STAUNTON -- A total of 15 people paid a visit to the Staunton Community Center to learn more about Neighborhood Watches.
Clay County Sheriff's Department Chief Deputy Rob Gambill headed up the meeting. In recent months, Gambill -- who lives in Staunton -- has approached the Staunton Town Council with an interest in spearheading the project.
"Neighborhood watches have been around as a program for years and years and years," Gambill told those at Thursday's meeting. "We're all facing the same things. We all have some of the same concerns."
After providing a brief introduction, Gambill asked residents what their major concerns were regarding town safety. They included:
* Safety and security of one's home,
* Children being out past curfew, and
* Trash dumping along town streets.
Gambill then stressed the Clay County Sheriff's Department only has 12 deputies, making neighborhood watch programs even more important.
"That's why we want citizens' help," Gambill said. "We do the best we can."
Gambill then provided a presentation to the residents.
Neighborhood watches exist through a National Sheriff's Association and the United States Department of Justice,Bureau of Justice Assistance, Office of Justice partnership.
According to Gambill, neighborhood watches promote unity within a community while also making neighborhoods safer, as well as improving the quality of life within communities and working one-on-one with law enforcement officials.
Essentially, Gambill said residents involved in the program are simply asked to notify each other of concerns.

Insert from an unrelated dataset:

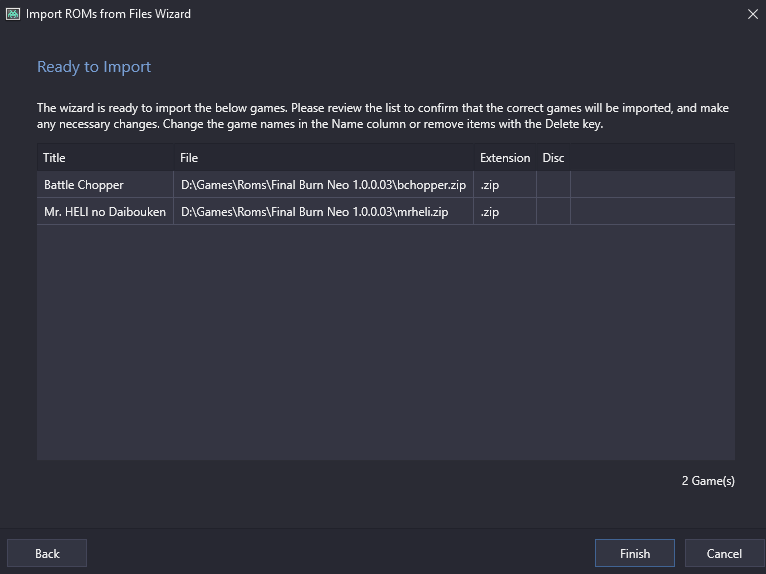
Task: Select the Mr. HELI no Daibouken title cell
Action: (x=106, y=212)
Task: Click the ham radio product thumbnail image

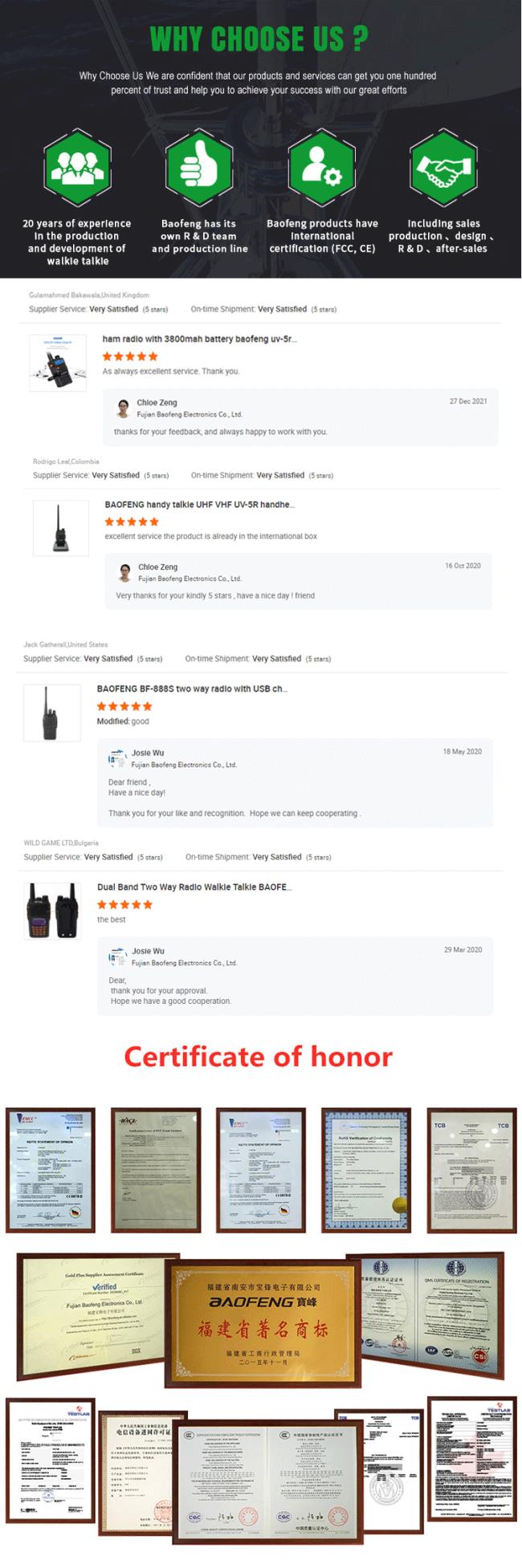Action: (x=57, y=363)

The concerns are then forwarded to a block captain who then contacts authorities.
Residents are not asked to investigate situations or make arrests.
"This is a volunteer driven program," Gambill said. "New members need to be brought in so it doesn't die on the vine."
Gambill stressed training is key to the program and he volunteered time to train residents regarding what to look for in specific situations.
In addition, he stated there would be meetings from time to time, which would serve as seminars on several different items, including making one's home safer.
"This is a step program," he said. "If you don't do it properly, it's just not going to work."
Following the presentation, Gambill asked the residents if they were interested in pursuing the program.
All agreed they were interested in making an attempt to move forward and stated more meetings would be essential.
Since discussing the program with the Staunton Town Council and beginning the process of promoting it, Gambill said other Clay County communities have expressed interest in Neighborhood Watch programs as well.